Likewise a listener, even, heaven forefend, a reviewer, may be utterly convinced that they can hear a reference to Pachelbel’s canon in d in the chord structure of a certain song by a certain artists, may be certain that a key reason for the existence of the new song is as some kind of tribute to or recreation of canon in d, while the artist in question may never have thought of Pachelbel in their life, the chord sequence being the result of strange serendipity or subconscious appropriation (which I guess is another kind of influence, albeit a different kind). Or perhaps a band writes a new song by jamming around on the chords of something incongruous like Nena’s “99 Luftballoons” or Cyndi Lauper’s “Girls Just Wanna Have Fun”, throws an entirely new melody and lyric and a radically different arrangement over the top, and no one hearing the new song ever has a clue as to its provenance. These things happen all the time. There are only so many notes, so many chords, so many ways to put them together.

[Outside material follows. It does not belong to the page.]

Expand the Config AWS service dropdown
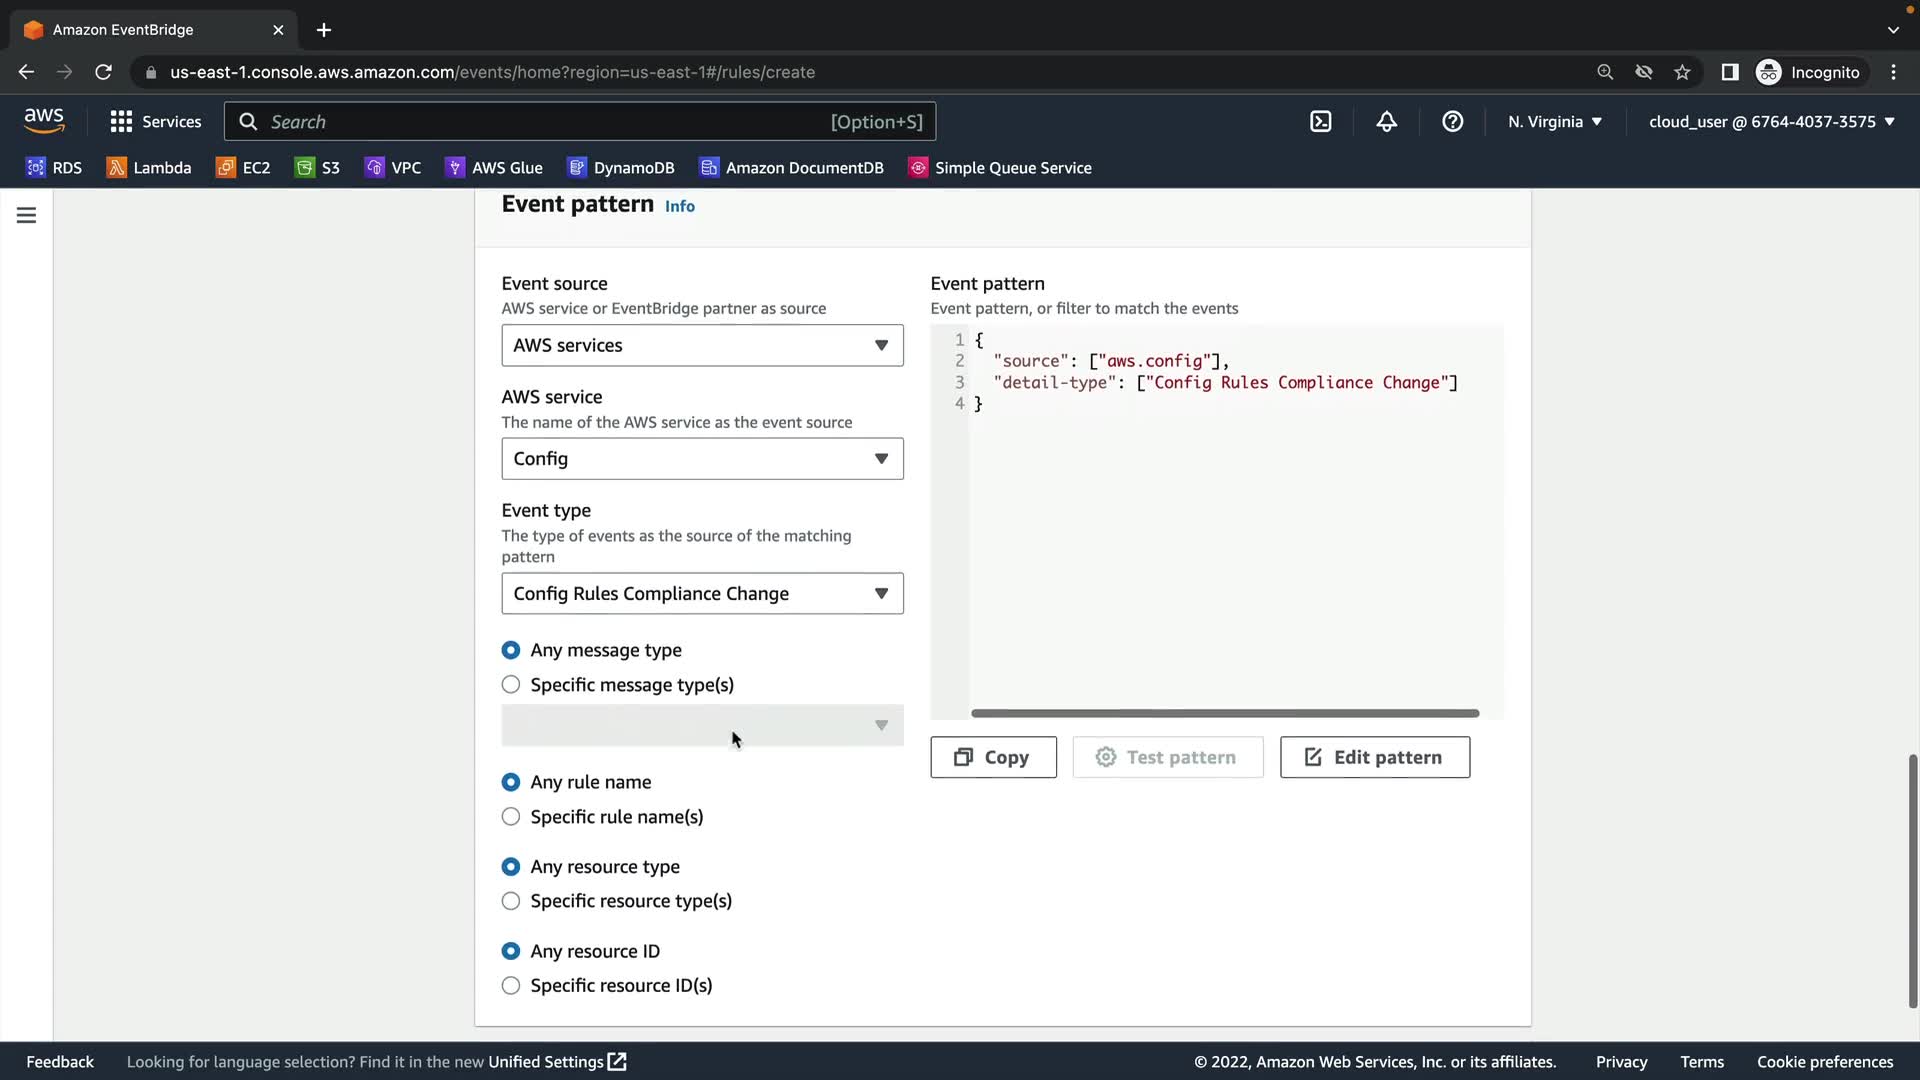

Sometimes though, an artist makes it really obvious. Sometimes you can tell almost exactly what a record will sound like just by looking at the cover and reading the song titles. Keep Warm… with the Warm Digits is just such a record. The sleeve is printed to look old and worn, with fake creases, crumples, and fading colours lending the geometric rainbow of lines and curves an authentic air of early 70s German technological hippiedom. With a cover like this, it can only be a krautrock record. Then you turn it over and see that songs are called things like “Trans-Pennine Express” and “Here Come The Warm Digits”, and if you hadn’t already nailed Kraftwerk, Neu!, Eno, and Harmonia as influences then you surely couldn’t fail to now.

And sure enough, when you drop the needle or press play or shake your phone in the air (or whatever it is kids do to start listening to music these days), you’re greeted by an analogue synthesiser wheeze and a collapsing tower of drums, which disintegrates and coalesces back into a metronomic pulse and layers of melodic fuzz which are the very embodiment of the epithet “repetition is a form of change”.

This is anything but a cold and computerised record, though; if the punning song titles weren’t enough evidence, The Warm Digits’ human warmth and sense of humour is expressed by drums which are a touch more swinging and less robotic than one might expect, and by a series of major-key melodies and chord changes which, though they still paint images of 70s European kids TV dramas about the sons of businessmen being kidnapped and driven across the Alps in my mind, do so with a wonderfully energised sense of naivety and excitement rather than the desolate melancholy of being alone in a foreign land. If that makes sense.

The friend who alerted me to this record described it as being a bit “Fisher Price – My First Krautrock Album”, but emphasised that this was far, far from being a bad thing, and I’m inclined to agree. Though I have an armful of records by Cluster and CAN and Tangerine Dream, plus modern reference points like Lindstrom, Emeralds, and M83, enough to ask why I’d want to listen to anything as clearly and happily derivative as The Warm Digits, there’s enormous pleasure to be derived from hearing these kinds of sounds rearranged and made new yet again. Andrew Hodgeson and Steve Jeffries, the producer and electronica-guy duo who are The Warm Digits, may not have hit upon any kind of newness or innovation here, but I’m pretty sure that was never their intention, and they’ve created something enormously enjoyable nonetheless.